Keyloggers are becoming an indispensable tool for online fraudsters, if research from iDefense is any indication. The digital underground is on pace to launch an unprecedented 6,191 keyloggers by year's end -- a 65% spike from the 3,753 released last year.
"Keylogging is a very effective method for hackers," Joe Payne, vice president of iDefense Security Intelligence Services, a division of Mountain View, Calif.-based VeriSign Inc., said in a statement released Tuesday. "Fraudsters can launch hundreds of keylogging attacks around the world in seconds, gathering sensitive data to conduct large-scale monetary transfers for their illegal activities."
Security experts have fingered
In August, for example, Clearwater, Fla.-based Sunbelt Software said keylogging software was being used to collect user IDs, passwords, bank account balances and other personal information as part of a massive identity theft ring it stumbled upon while doing research on an exploit using CoolWebSearch, a program connected to the distribution of spyware and adware.

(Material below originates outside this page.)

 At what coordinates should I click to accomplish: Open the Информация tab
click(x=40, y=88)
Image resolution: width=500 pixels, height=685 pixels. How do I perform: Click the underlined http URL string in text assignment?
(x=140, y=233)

The company contacted the FBI and Secret Service and both launched investigations.
"Once a keylogging program is activated, it provides hackers with personal data such as an address, account numbers, mothers' maiden names or passwords -- any strings of text a person might enter online," iDefense noted in its statement. "Using this information to assume another's identity, hackers run up charges averaging $3,968 per victim, according to a Nationwide Mutual Insurance Co. survey. Sixteen percent of victims were required to pay for at least some of this fraud, and spent an average of 81 hours to resolve their cases, reported the survey."
iDefense said hackers use a variety of techniques to gather and filter logged keystrokes, including the Internet Relay Chat (IRC) system. Some groups create and sell keylogging programs to identity thieves, while others sell the stolen data itself, iDefense added.
"There are so many victims because so few know the risk or the early warning signs; you simply can't stop what you can't see," Payne said. "In addition to basic protections like up-to-date antivirus programs and well-configured firewalls, the best defense for keylogging is to carefully track the organizations and hackers who promulgate these programs."